AIM OF THE EXERCISE
In the records below, find the line containing "Open the @mysk_co handle link" and return it together with every later line, exactly as written; pictures are to be omitted.

(Stored records)
════════════════════

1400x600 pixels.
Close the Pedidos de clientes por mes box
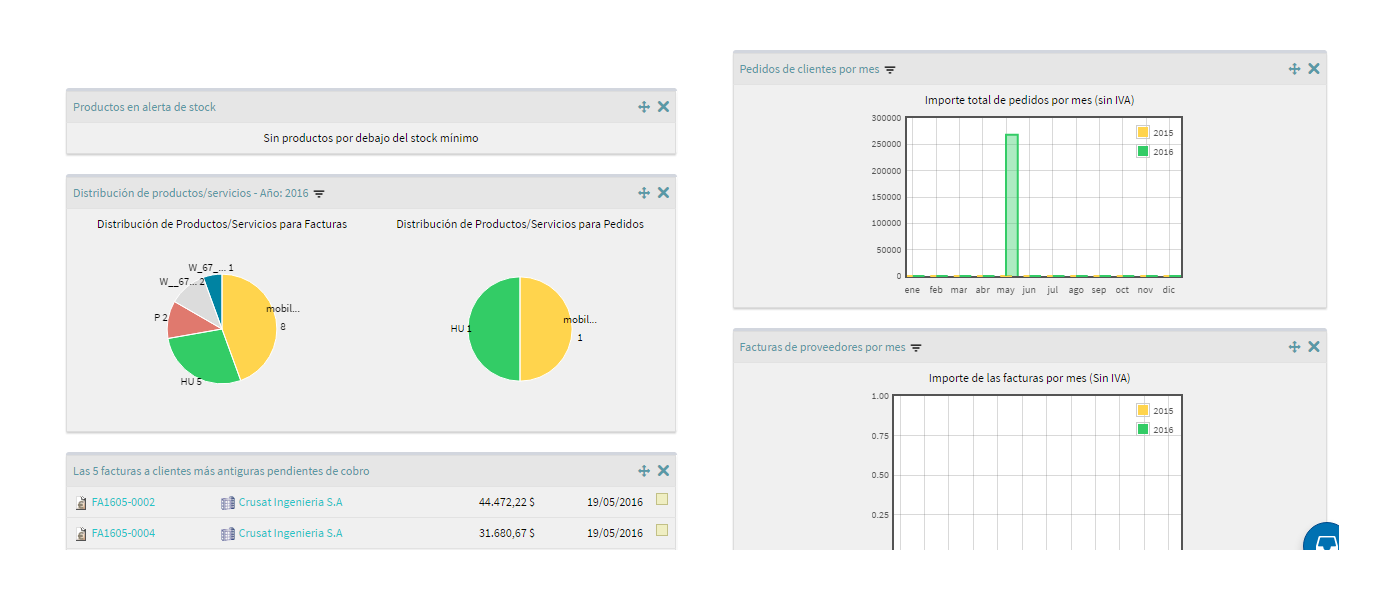(x=1314, y=69)
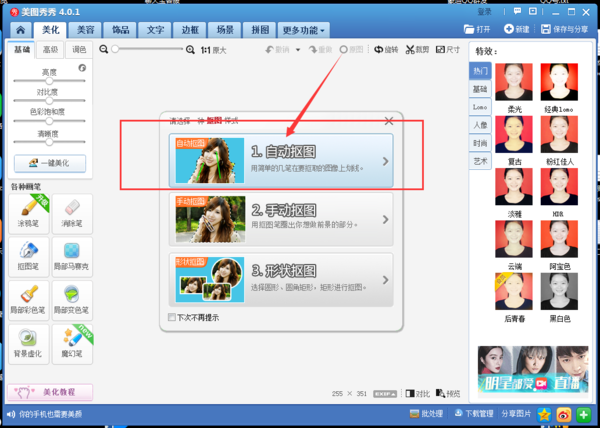Image resolution: width=600 pixels, height=428 pixels.
Task: Click the 旋转 rotate icon in toolbar
Action: 378,50
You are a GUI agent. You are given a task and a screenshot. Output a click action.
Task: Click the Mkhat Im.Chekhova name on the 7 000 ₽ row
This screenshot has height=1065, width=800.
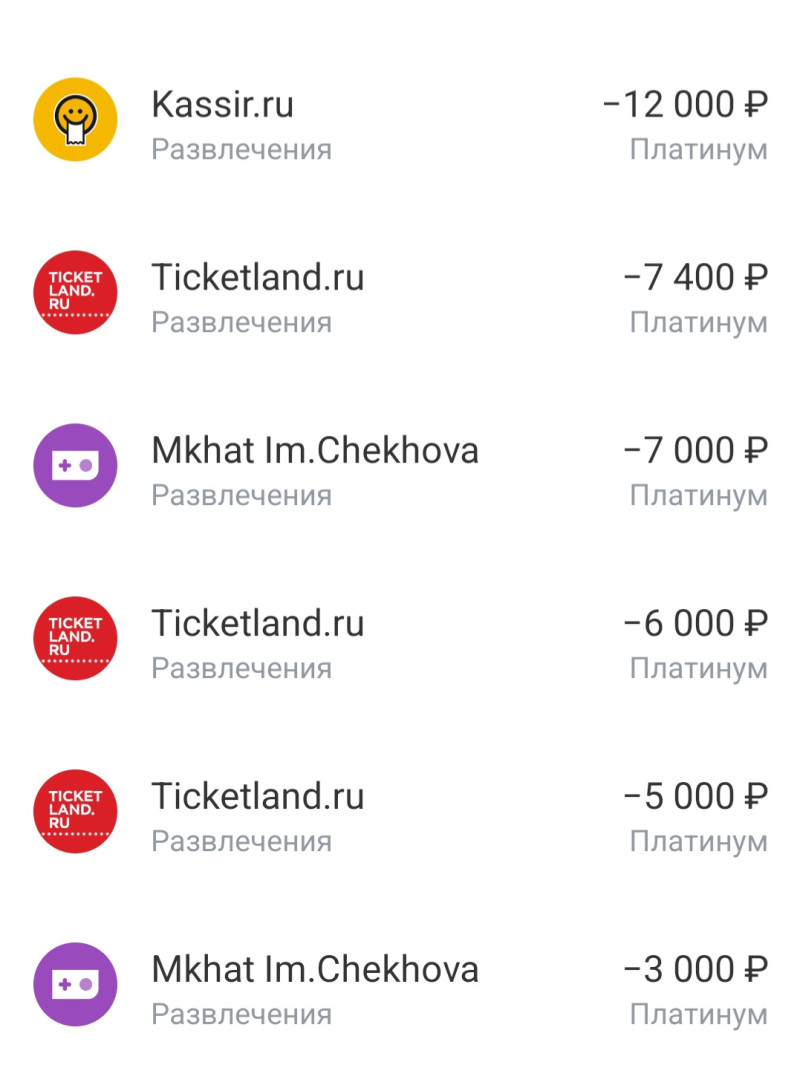coord(314,450)
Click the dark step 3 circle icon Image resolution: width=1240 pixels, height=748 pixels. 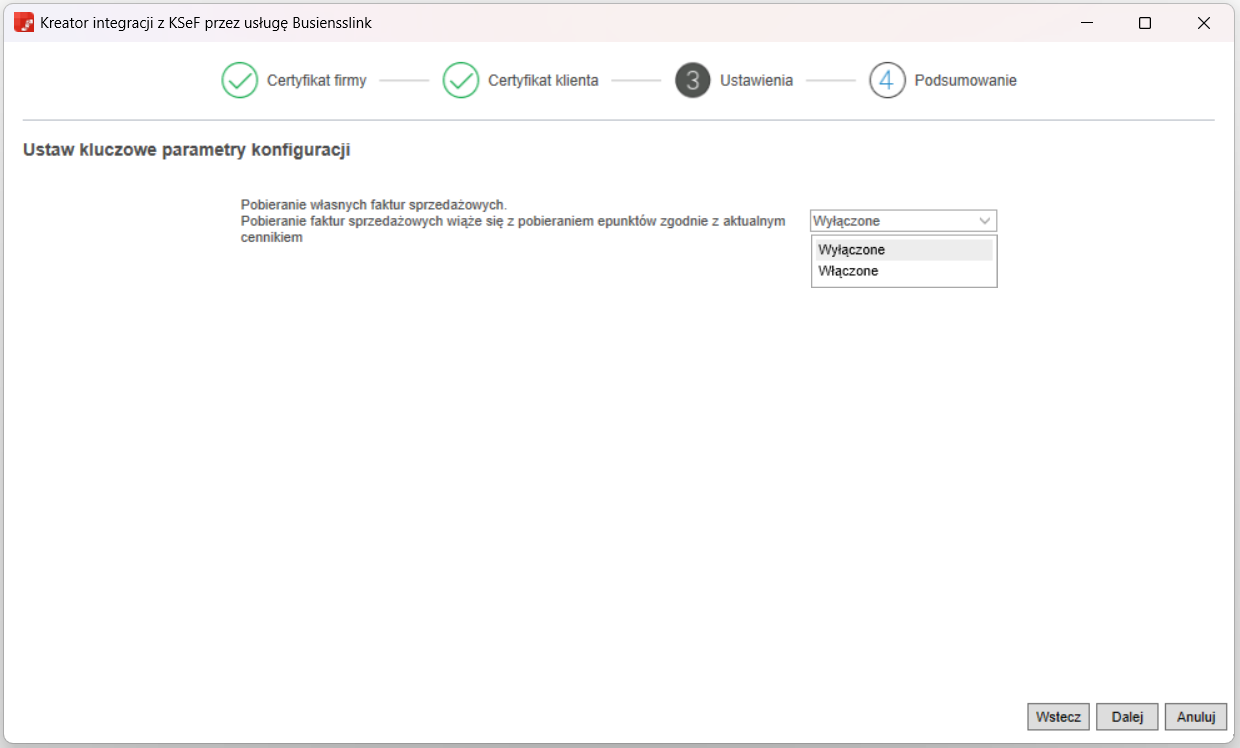[x=692, y=80]
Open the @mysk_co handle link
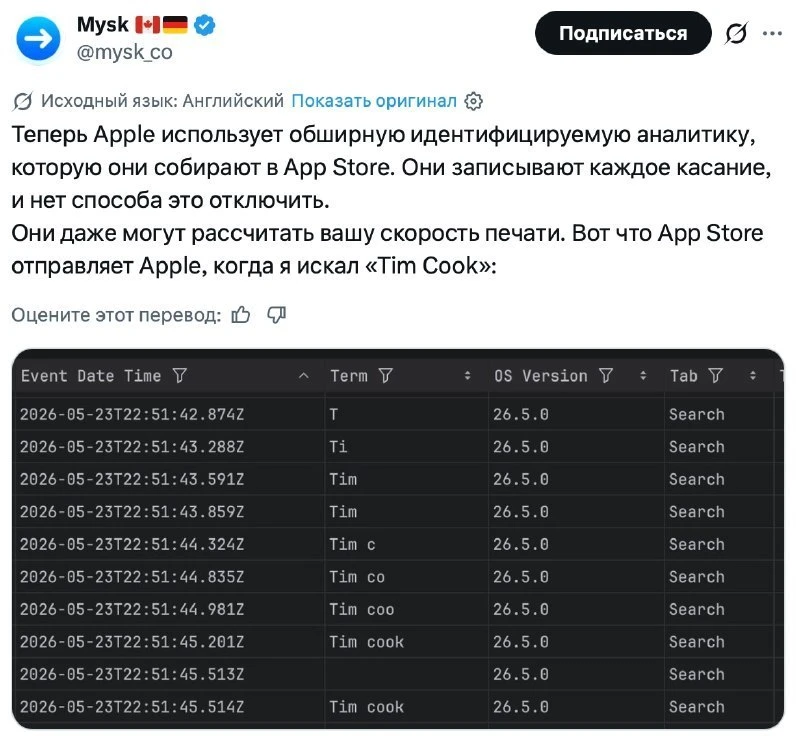Viewport: 800px width, 736px height. coord(124,52)
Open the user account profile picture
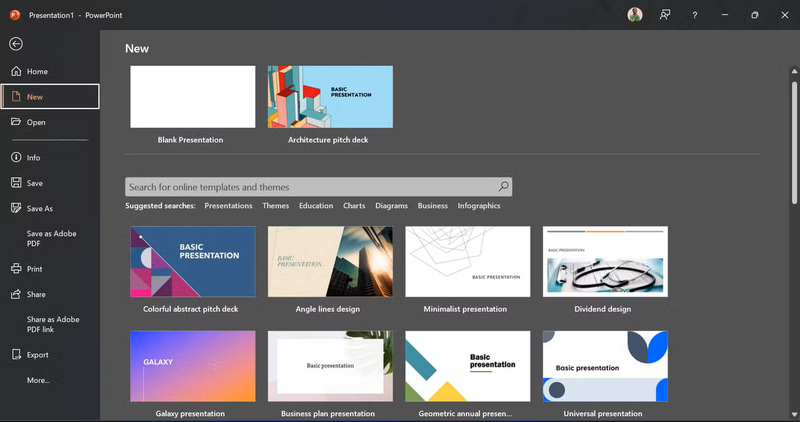 [x=634, y=15]
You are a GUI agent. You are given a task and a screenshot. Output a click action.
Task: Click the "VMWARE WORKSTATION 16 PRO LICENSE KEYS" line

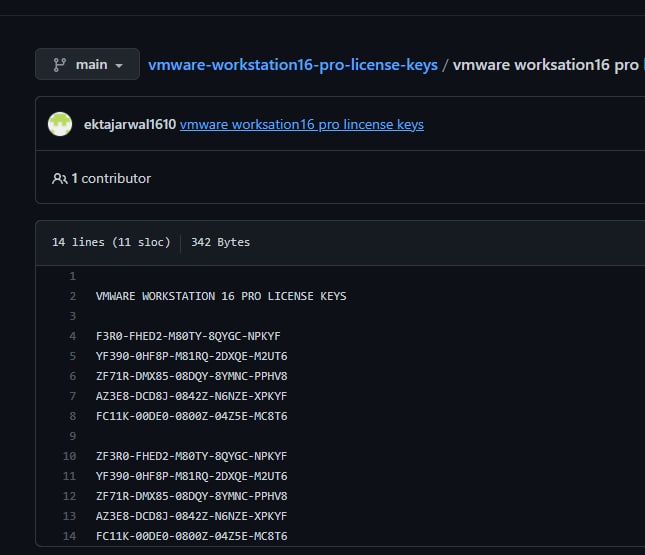(221, 296)
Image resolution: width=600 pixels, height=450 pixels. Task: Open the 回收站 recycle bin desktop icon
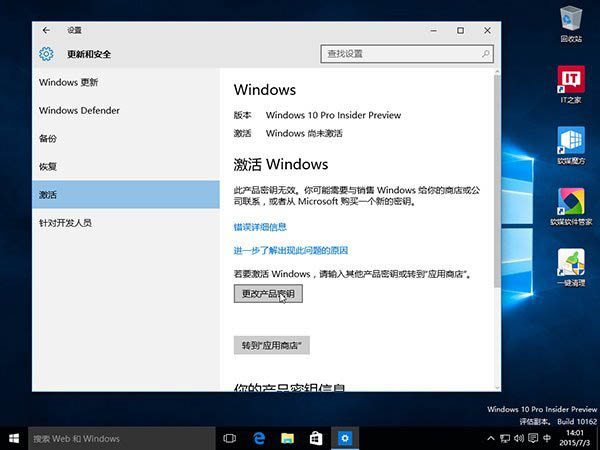coord(571,19)
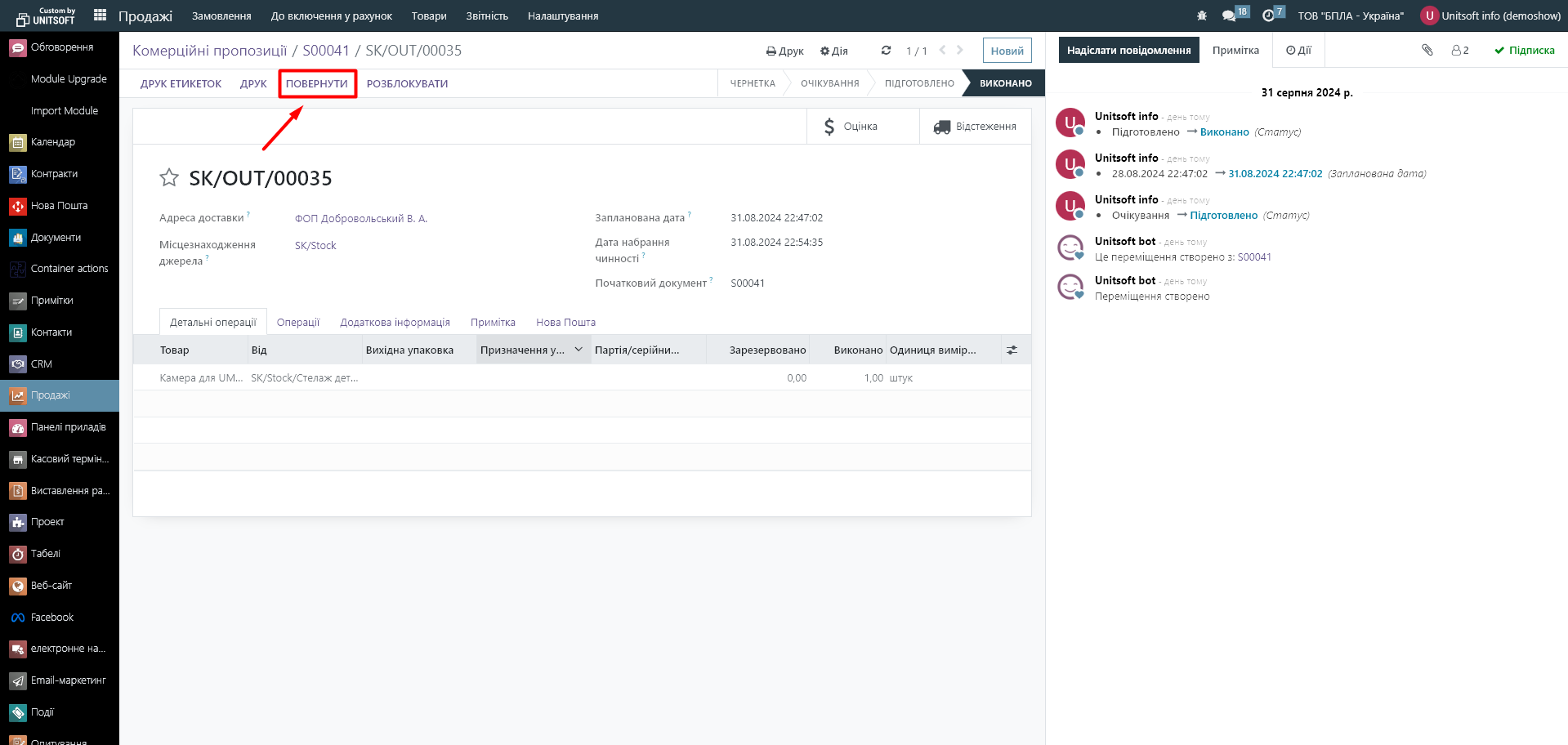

════════════════════

ANSWER FOR THE TASK
Open the @mysk_co handle link
Viewport: 800px width, 736px height. coord(124,52)
Open the user account profile picture
 [x=634, y=15]
You are a GUI agent. You are given a task and a screenshot. Output a click action.
Task: Click the "VMWARE WORKSTATION 16 PRO LICENSE KEYS" line

(221, 296)
Image resolution: width=600 pixels, height=450 pixels. Task: Open the 回收站 recycle bin desktop icon
coord(571,19)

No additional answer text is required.